Shannon76
Junior Member
- Joined
- Aug 15, 2017
- Posts
- 14
- Reaction score
- 12
- Location
- Georgia
- First Name
- Shannon
- Truck Year
- 1990
- Truck Model
- 1500
- Engine Size
- 5.7
Hello all and thanks in advance for allowing me on the forum. I am trying to help an elderly widowed lady with her late husbands farm truck and I have hit a brick wall. The truck is all factory with only 28,000 miles.
It's a 1990 C1500. It does not have any spark or fuel when spinning over. It sits a lot and my first thought was that a rodent had chewed a wire into but I have not found any wiring issues so far. Here is a run down of what I have done or confirmed to this point.
1) battery is fully charged and engine is turning over quickly
2) no spark at plug or distributor coil using plug test light
3) no fuel spray in intake when turning over
4) noticed check engine light stayed on with key switch turned on
5) did the A,B jumper at diagnostic port and the only code I got was 12 but the check engine light went out and has since stayed out.
6) I have confirmed there is gas in the fuel tank and I can here the fuel pump cycle when the key switch is turned on.
7) I have not actually checked fuel delivery or pressure to the throttle body at this point. I do not have a gauge and aside from cracking a line open and watching for spray when the switch is turned on (which I don't want to do for safety reasons) I can't think of another way to check supply. I would appreciate any suggestions!!
8) I have replaced the ignition control module, distributor cap, rotor button and ignition coil
9) I have verified power on the 10Ga pink wire at the ignition coil and power on the small pink wire at the ignition coil while the key was both in the run and start positions.
10) When inspecting the distributor it was very corroded inside and the rotary button was a pain to get off. I cleaned it up fairly well and tried testing the pick up coil with an ohm meter with the only test procedures I could find online which were
a) confirmed there was no short from either wire to the body of the distributor
b) checked resistance through the pick up coil by taking a reading across both wire ends. The reading was around 780 ohms. I have read that anything from 500 to 1500 is acceptable. ????
I am going to go ahead and install a new distributor assembly with new pick up coil since this one was so corroded and rusty but I have a feeling that is not going to fix it. Is there anything here that confirms the ECM is good or bad and is there anything I am overlooking. Any way I can test the ECM?? At this point I would have been better off to take it to a shop for her but now it has become personal and I am determined to figure this out. I have seen a lot of top notch feedback from Jims86 and other guys on this subject and I'm hoping y'all can help me get her running. Any help is greatly appreciated!!

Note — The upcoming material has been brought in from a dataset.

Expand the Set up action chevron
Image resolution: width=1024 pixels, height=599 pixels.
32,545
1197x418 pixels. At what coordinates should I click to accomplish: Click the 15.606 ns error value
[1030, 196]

It's a 1990 C1500. It does not have any spark or fuel when spinning over. It sits a lot and my first thought was that a rodent had chewed a wire into but I have not found any wiring issues so far. Here is a run down of what I have done or confirmed to this point.
1) battery is fully charged and engine is turning over quickly
2) no spark at plug or distributor coil using plug test light
3) no fuel spray in intake when turning over
4) noticed check engine light stayed on with key switch turned on
5) did the A,B jumper at diagnostic port and the only code I got was 12 but the check engine light went out and has since stayed out.

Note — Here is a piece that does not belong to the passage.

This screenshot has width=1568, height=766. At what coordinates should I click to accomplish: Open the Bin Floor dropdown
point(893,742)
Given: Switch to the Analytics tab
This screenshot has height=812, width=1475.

6) I have confirmed there is gas in the fuel tank and I can here the fuel pump cycle when the key switch is turned on.
7) I have not actually checked fuel delivery or pressure to the throttle body at this point. I do not have a gauge and aside from cracking a line open and watching for spray when the switch is turned on (which I don't want to do for safety reasons) I can't think of another way to check supply. I would appreciate any suggestions!!

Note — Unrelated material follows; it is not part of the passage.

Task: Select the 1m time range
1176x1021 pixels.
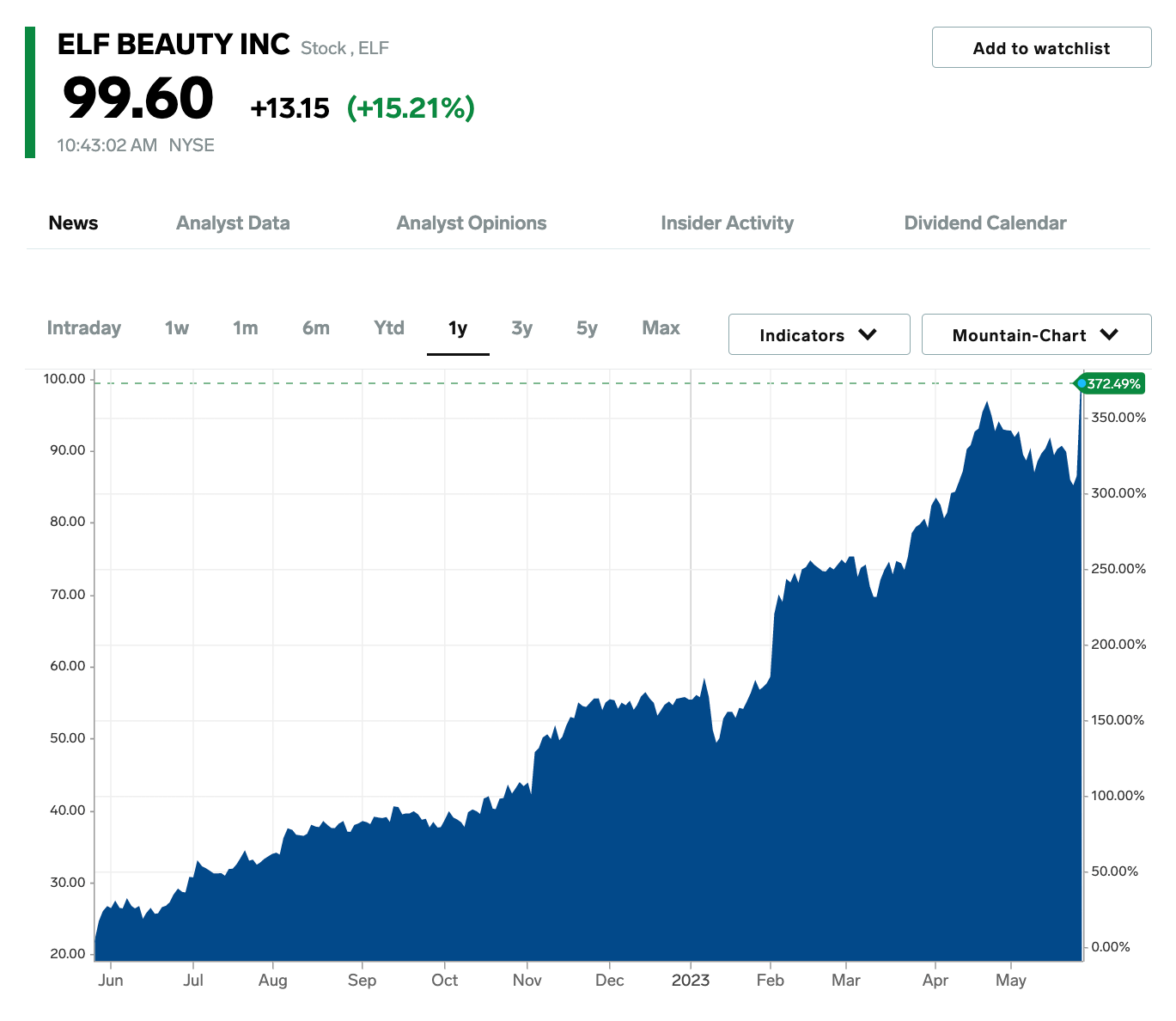Action: pyautogui.click(x=245, y=328)
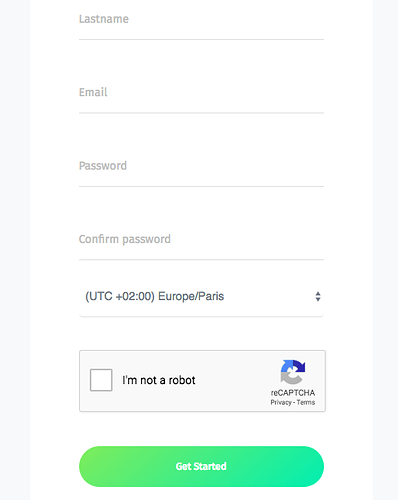
Task: Click the Confirm password placeholder label
Action: click(125, 239)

8) I have replaced the ignition control module, distributor cap, rotor button and ignition coil
9) I have verified power on the 10Ga pink wire at the ignition coil and power on the small pink wire at the ignition coil while the key was both in the run and start positions.
10) When inspecting the distributor it was very corroded inside and the rotary button was a pain to get off. I cleaned it up fairly well and tried testing the pick up coil with an ohm meter with the only test procedures I could find online which were
a) confirmed there was no short from either wire to the body of the distributor
b) checked resistance through the pick up coil by taking a reading across both wire ends. The reading was around 780 ohms. I have read that anything from 500 to 1500 is acceptable. ????
I am going to go ahead and install a new distributor assembly with new pick up coil since this one was so corroded and rusty but I have a feeling that is not going to fix it. Is there anything here that confirms the ECM is good or bad and is there anything I am overlooking. Any way I can test the ECM?? At this point I would have been better off to take it to a shop for her but now it has become personal and I am determined to figure this out. I have seen a lot of top notch feedback from Jims86 and other guys on this subject and I'm hoping y'all can help me get her running. Any help is greatly appreciated!!